Désormais, nous vivons la fin du régime présidentiel, tel que la Ve République l’a conçu. Les résultats déplacent le centre de gravité du pouvoir vers le Parlement. Même si trois forces politiques, d’égale importance, siègent aujourd’hui à l’Assemblé Nationale, il n’y a qu’une seule France. Le Président Emmanuel Macron et les partis politiques, dont la dernière mission était de faire élire des députés, doivent se réinventer pour éviter le chaos. Cela suppose des convergences et donc des compromis si l’on ne veut pas reproduire les erreurs de la IVe République, tombée face l’intransigeance de partis aux exigences irréconciliables.

Depuis la fin du scrutin, les tractations vont bon train et les extrêmes commencent à se fissurer, à l’image de Clémentine Autain ou de François Ruffin qui ne siégeront pas avec LFI. Une coalition entre modérés semble se dessiner. Pour qu’elle se concrétise, il faudra définir les lignes rouges et proposer des mesures acceptables par tous ses membres afin de bâtir un programme commun. Ce ne sera pas chose aisée, car plus une coalition compte de formations; avec des visions éloignées, plus il y a d’obstacles à surmonter, surtout entre anciens adversaires politiques. Mais pourquoi la France ne le pourrait-elle pas alors que nombre de nos voisins européens l’ont réalisé.

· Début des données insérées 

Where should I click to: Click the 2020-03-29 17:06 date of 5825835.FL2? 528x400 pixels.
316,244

Une victoire contre le RN qui oblige !

Cette victoire contre le RN oblige les forces démocratiques de la droite, du centre et de la gauche à s’unir. Il n’y a pas d’autres alternatives. Les Françaises et les Français, par leur maturité, ont montré le chemin. Ils ne pardonneront pas de ne pas le suivre !

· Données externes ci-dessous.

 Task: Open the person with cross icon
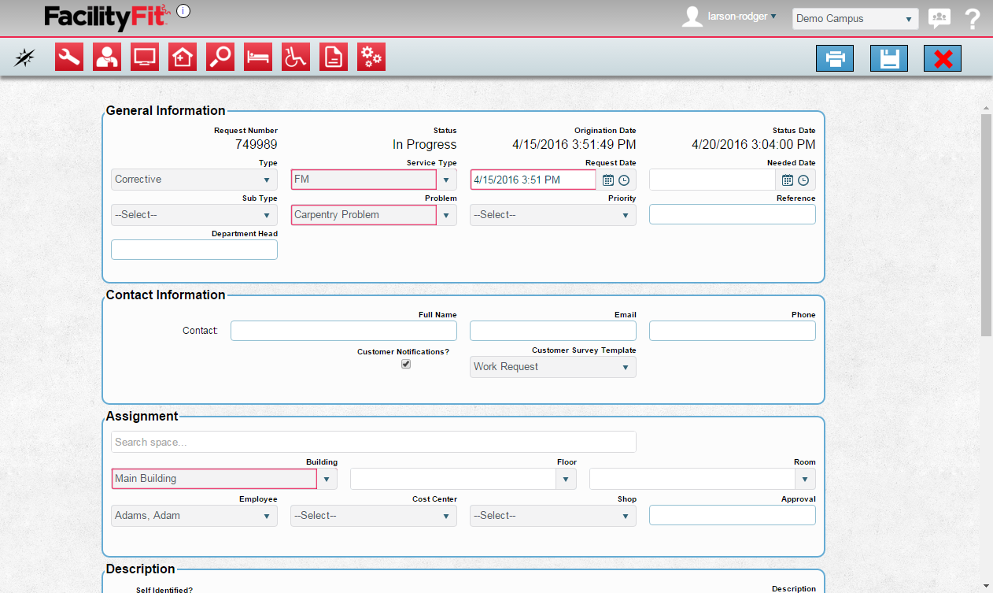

Hagay Sobol, Professeur de Médecine est également spécialiste du Moyen-Orient et des questions de terrorisme. A ce titre, il a été auditionné par la commission d’enquête parlementaire de l’Assemblée Nationale sur les individus et les filières djihadistes. Ancien élu PS et secrétaire fédéral chargé des coopérations en Méditerranée. Président d’honneur du Centre Culturel Edmond Fleg de Marseille, il milite pour le dialogue interculturel depuis de nombreuses années à travers le collectif « Tous Enfants d’Abraham ».